When I first started teaching in Spanish I wrote my lectures out in full before every class, something I would never do in English (my native language). This required consulting textbooks written in Spanish and speaking to other teachers to find out what is standard usage and mathematical terminology. Such consultation is essential. Since mathematical terminology mostly comes from English, French, and German there sometimes are not native Spanish expressiosn for technical terms. Dictionaries rarely are useful for finding out what is correct mathematical usage. Much mathematical terminology in Spanish originates in French usage rather than English usage.

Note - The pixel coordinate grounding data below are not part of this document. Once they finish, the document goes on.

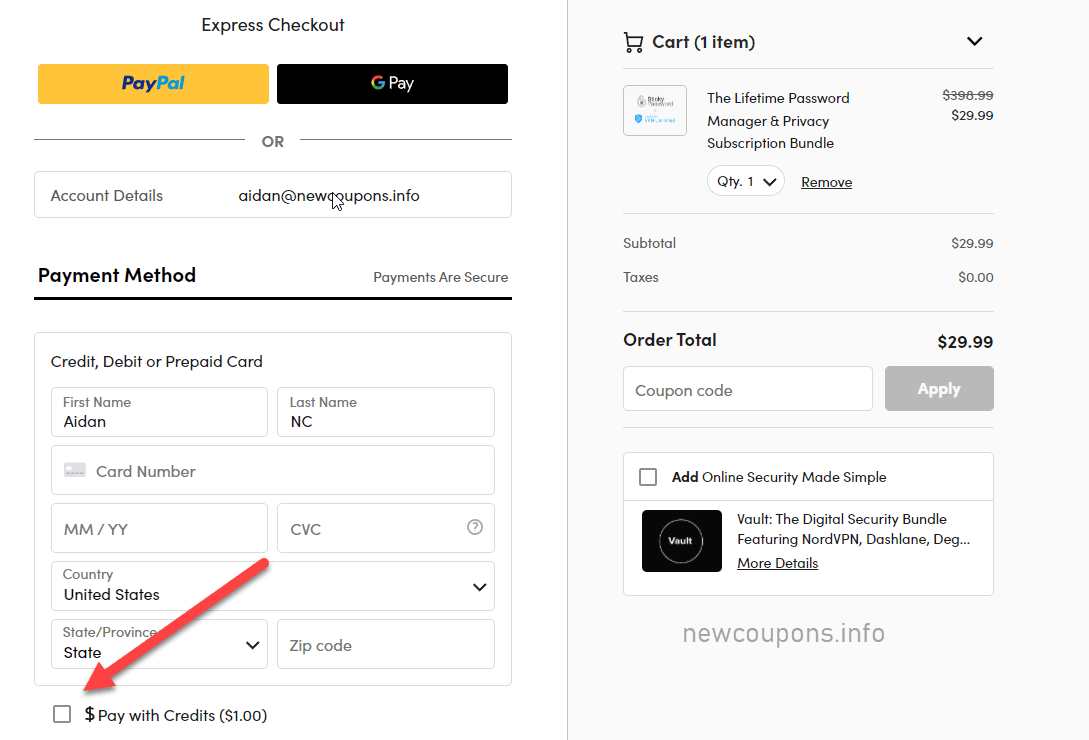Viewport: 1089px width, 740px height.
Task: Click the Coupon code input field
Action: click(747, 388)
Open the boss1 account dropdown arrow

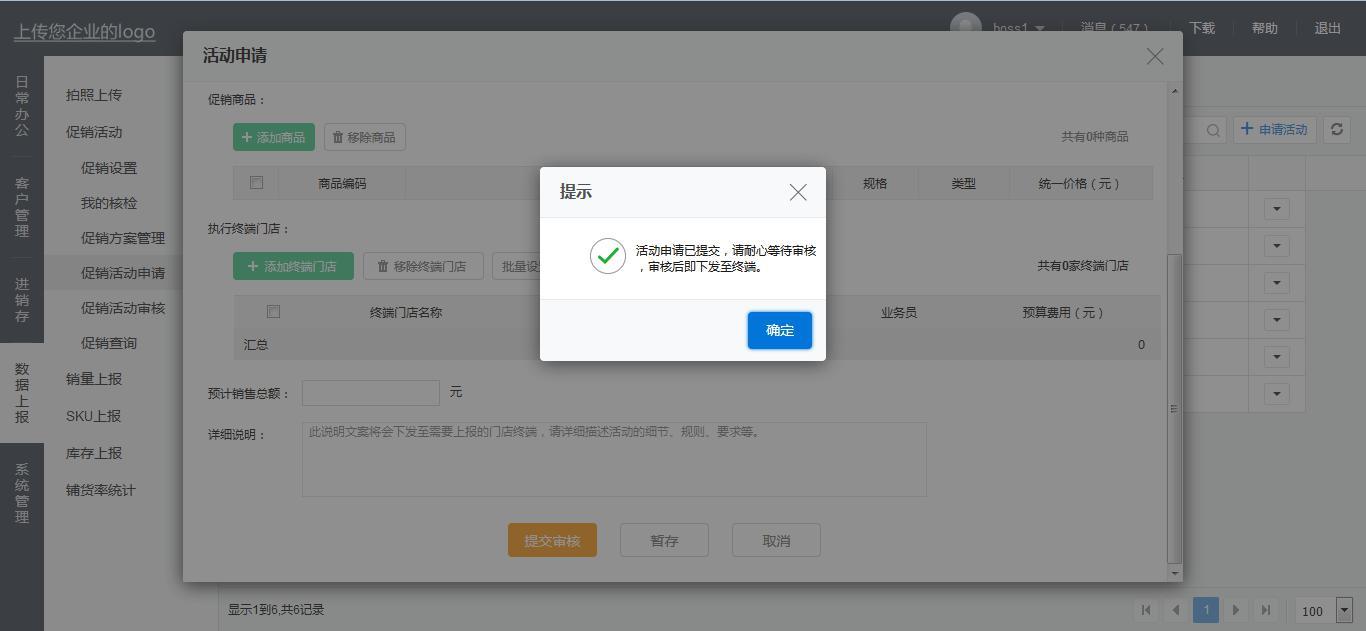(1040, 29)
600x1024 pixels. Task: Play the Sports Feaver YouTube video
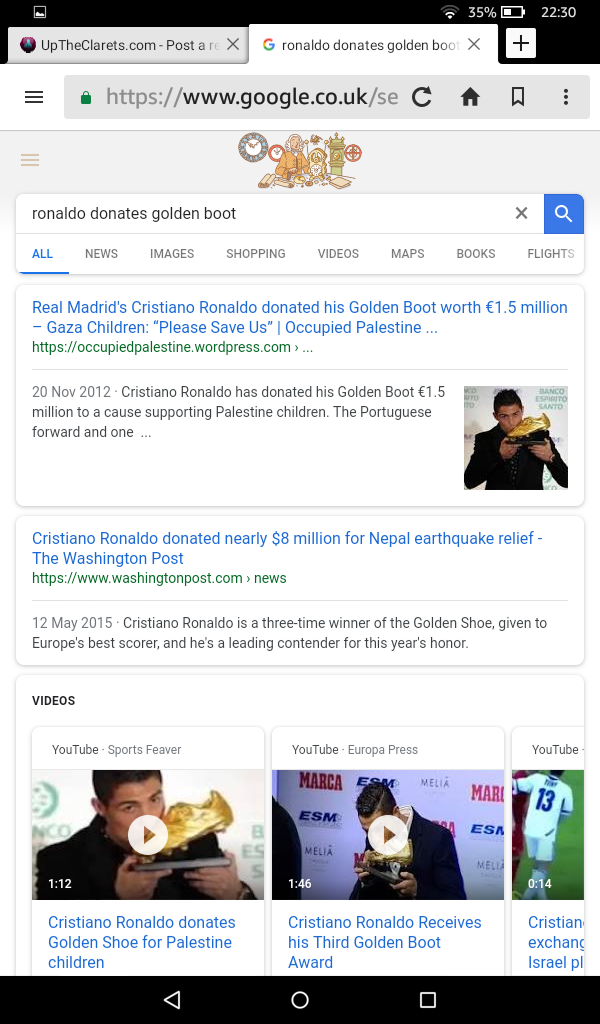click(x=148, y=834)
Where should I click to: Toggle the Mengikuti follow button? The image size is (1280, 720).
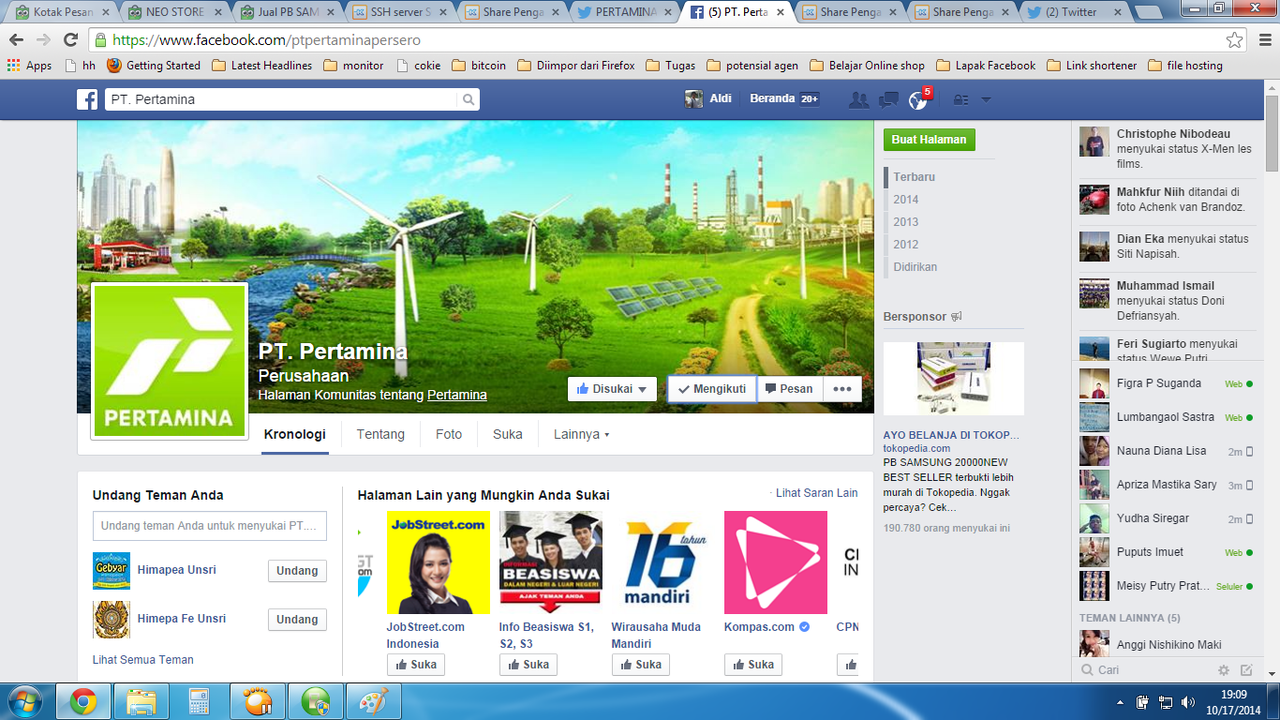[711, 389]
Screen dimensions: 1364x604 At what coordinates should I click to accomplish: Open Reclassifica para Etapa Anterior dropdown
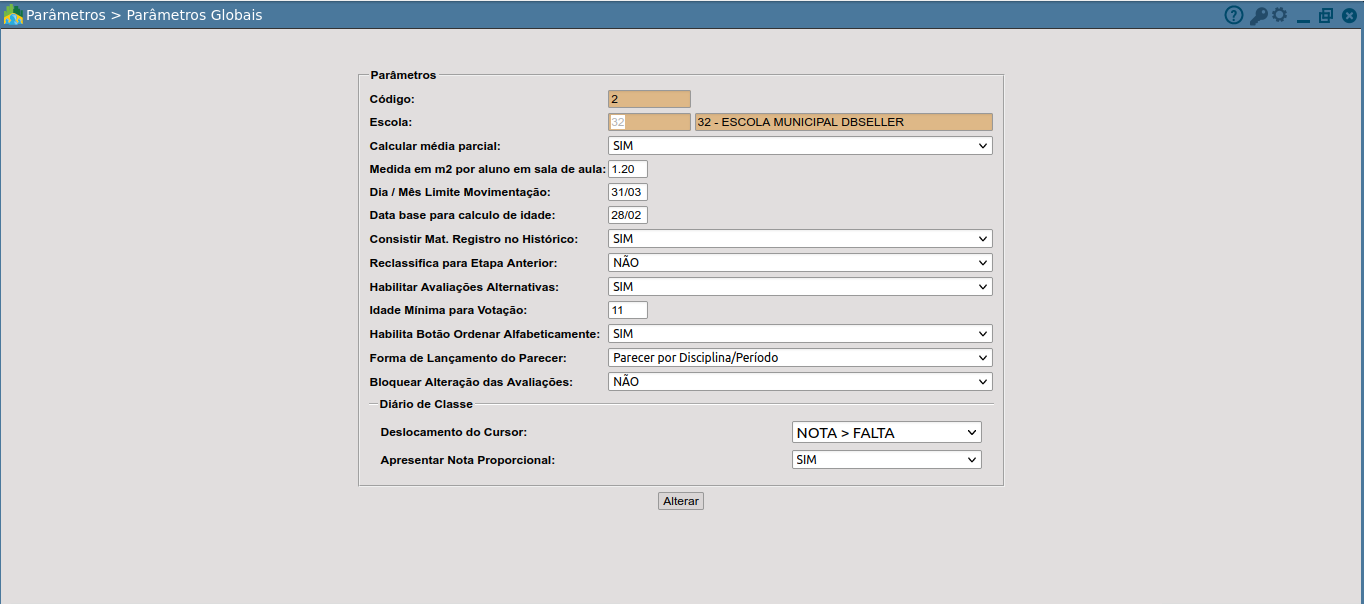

When actually giving class, it is important to write everything that one says on the board. If students struggle with one's accent, at least they can read what one writes. For this it is of course important that what one writes be more or less correct grammatically and orthographically. For this one sometimes has to write lectures in far more detail than one would in one's native language.
Something I have encountered frequently is that theorems are known by different names in different cultures. The (some) theorem expressing the dimension of the space of solutions of a system of linear equations in terms of its rank is known as the Rouché-Frobenius theorem in Spain. It is called differently in other countries (in the US it doesn't usually get given a name). One needs to learn these local customary names and terminology. It helps for communicating with students. Otherwise what happens is that students know some theorem as Bolzano's theorem and don't realize the professor is talking about Bolzano's theorem because he calls it something else.

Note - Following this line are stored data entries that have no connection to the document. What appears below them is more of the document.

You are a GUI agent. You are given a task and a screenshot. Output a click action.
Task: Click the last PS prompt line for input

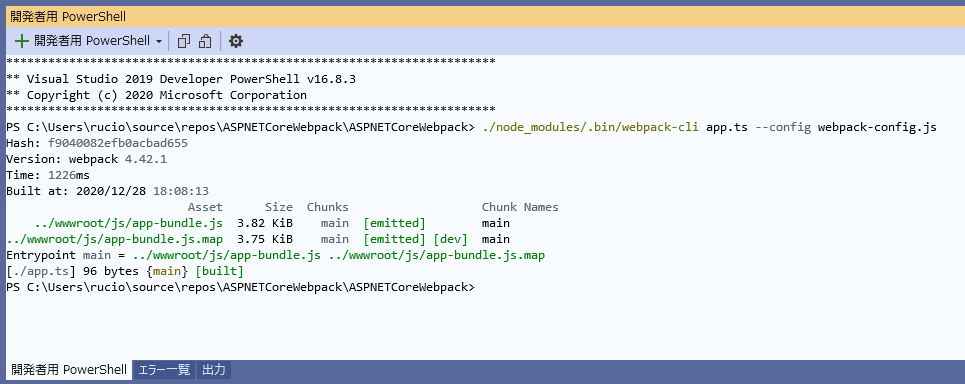(241, 287)
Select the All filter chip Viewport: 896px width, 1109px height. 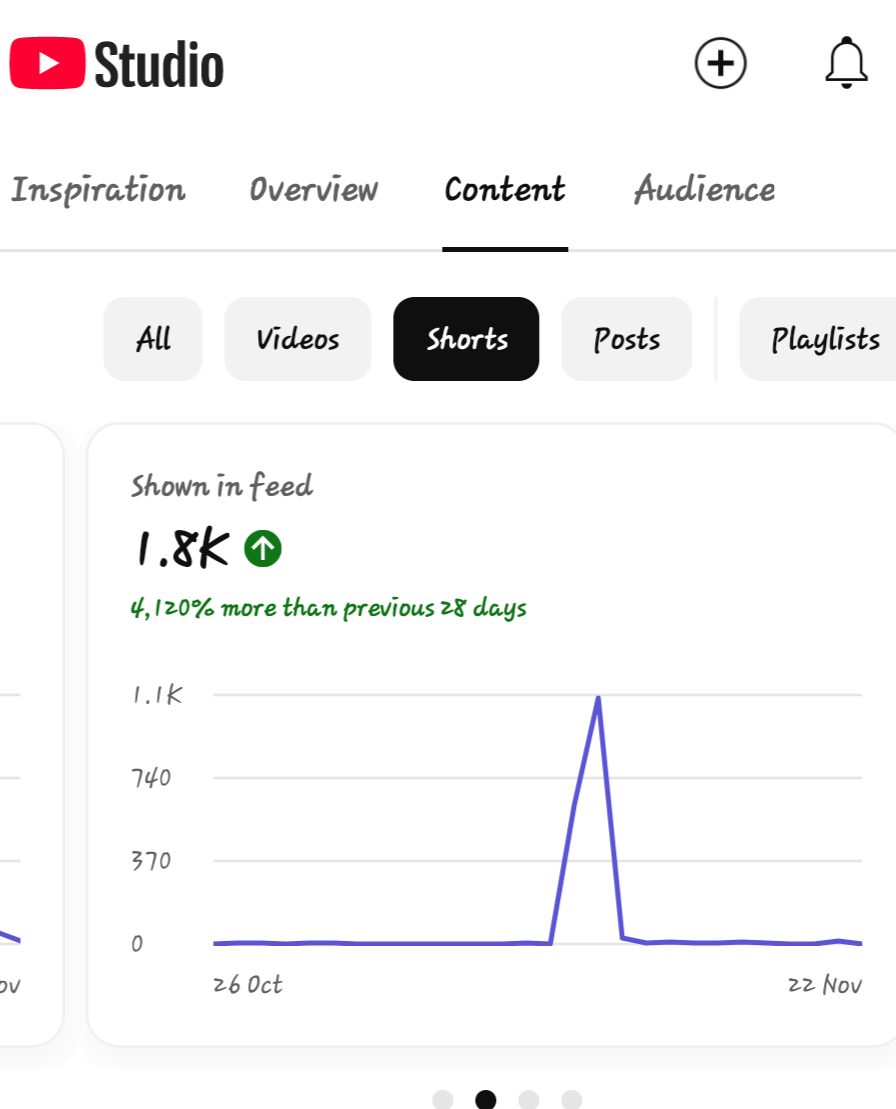point(153,339)
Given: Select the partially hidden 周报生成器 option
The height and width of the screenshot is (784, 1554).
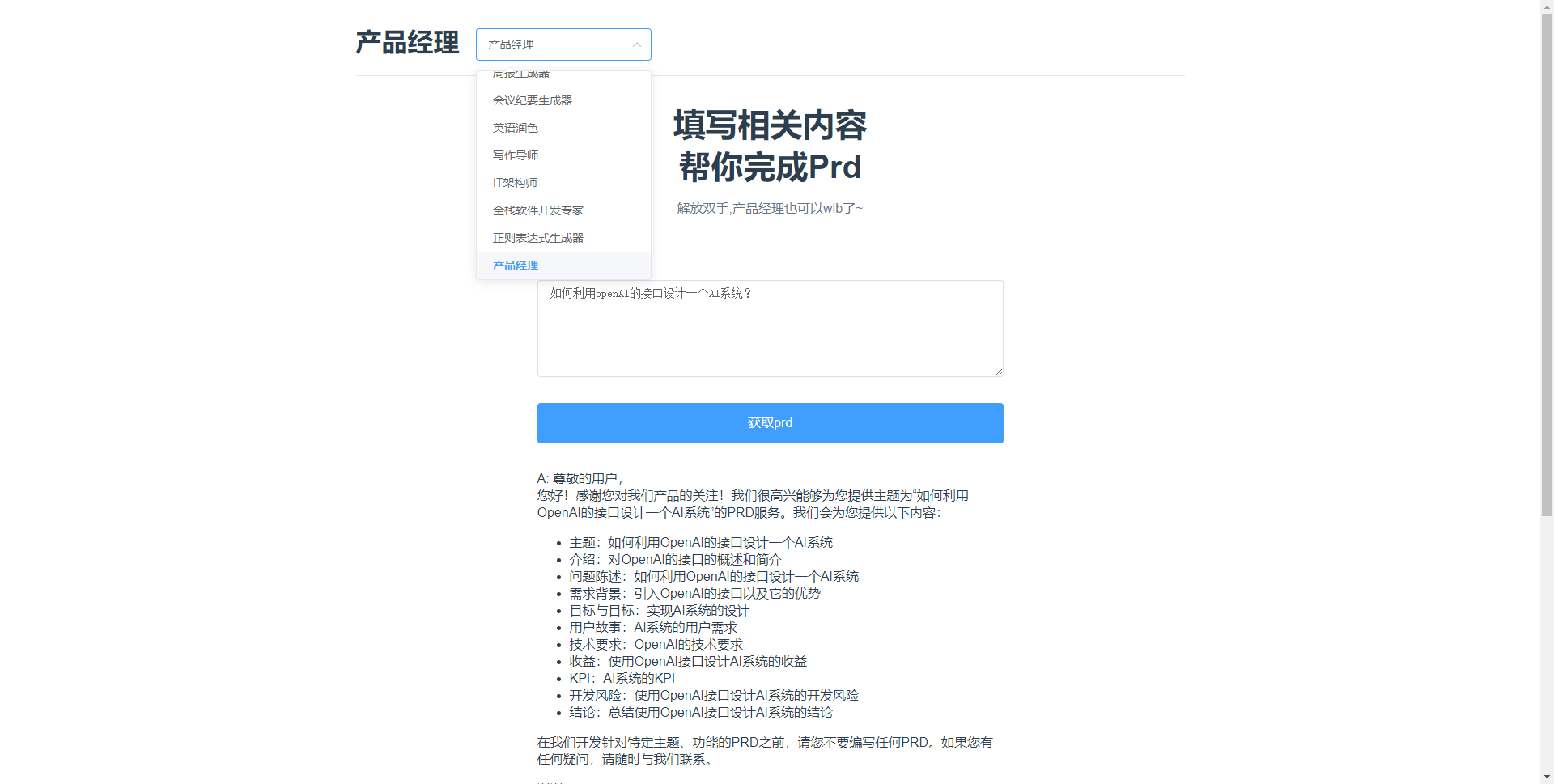Looking at the screenshot, I should pyautogui.click(x=521, y=75).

If one teaches at the university level, for example calculus or linear algebra, one needs to familiarize oneself with what is taught at the high school level. Terminology used in primary education is often peculiar, highly regional, and quite different from "professional" use. For example, in Spain what most (?) mathematicians would call "convex" is called "concave up" in high school, where students are taught to speak of "concave up" and "concave down". Teaching without awareness of such issues one can generate a lot of confusion.
I found that explaining math in a second language obliged me to use a simpler, more colloquial language than I would use in my native language. My experience was that this often was positive from the pedagogical point of view. For example, I found myself explaining Cavalieri's principle in terms of presliced loaves of bread. It's a helpful metaphor I continue to use now.

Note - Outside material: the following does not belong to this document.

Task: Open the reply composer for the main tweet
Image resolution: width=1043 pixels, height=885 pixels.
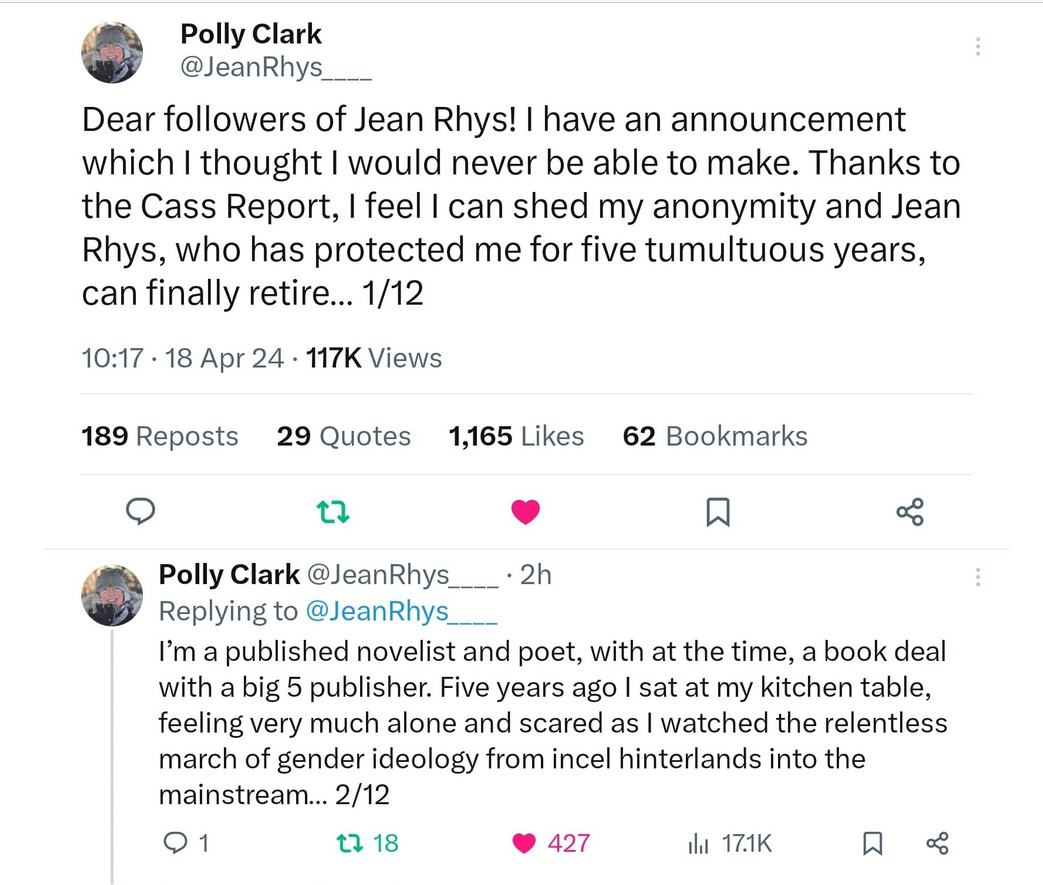Action: (x=140, y=511)
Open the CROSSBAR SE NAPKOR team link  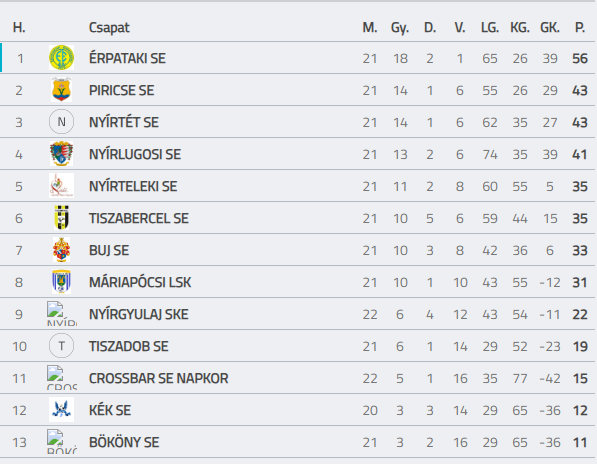(x=158, y=378)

When giving exams, or any graded exercise, it is absolutely essential to have a mathematically competent native speaker proofread them carefully. I once (unknowingly) wrote a problem whose meaning changed materially depending on whether como/cómo had or lacked an accent mark.
Finally, the difficulty of teaching in a second language will not last long. There is probably no better way to improve at speaking and writing a language than by giving classes in that language.